◆ **Given data**:
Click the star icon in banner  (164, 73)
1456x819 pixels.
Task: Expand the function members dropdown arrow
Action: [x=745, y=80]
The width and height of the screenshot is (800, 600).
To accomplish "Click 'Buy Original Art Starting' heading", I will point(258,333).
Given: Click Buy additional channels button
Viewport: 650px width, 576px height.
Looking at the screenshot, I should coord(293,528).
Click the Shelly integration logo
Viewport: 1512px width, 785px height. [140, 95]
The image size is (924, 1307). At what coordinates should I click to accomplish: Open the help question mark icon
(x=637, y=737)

---

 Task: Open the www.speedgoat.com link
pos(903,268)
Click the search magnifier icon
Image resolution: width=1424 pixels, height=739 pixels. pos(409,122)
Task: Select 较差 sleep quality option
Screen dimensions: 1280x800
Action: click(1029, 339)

...

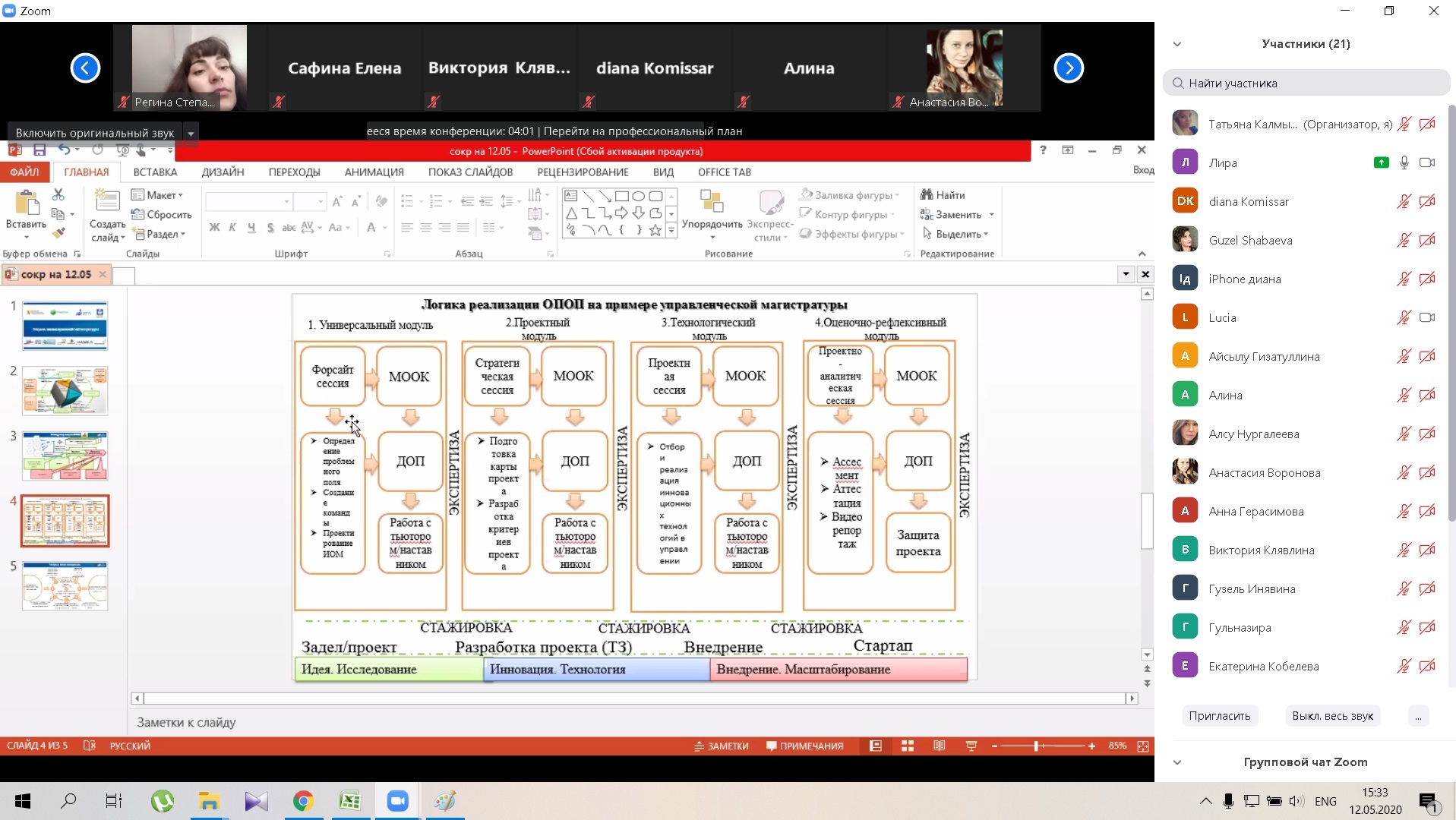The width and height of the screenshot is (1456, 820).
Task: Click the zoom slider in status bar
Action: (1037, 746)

◆ **Set problem**: Copy out the data line for line, starting at the line containing "Click the star" and ending at the line containing "Viewport: 1512px width, 785px". Include both of those lines.

◆ **Worked solution**:
Click the star icon in banner  (164, 73)
1456x819 pixels.
Task: Expand the function members dropdown arrow
Action: [x=745, y=80]
The width and height of the screenshot is (800, 600).
To accomplish "Click 'Buy Original Art Starting' heading", I will point(258,333).
Given: Click Buy additional channels button
Viewport: 650px width, 576px height.
Looking at the screenshot, I should coord(293,528).
Click the Shelly integration logo
Viewport: 1512px width, 785px height. [140, 95]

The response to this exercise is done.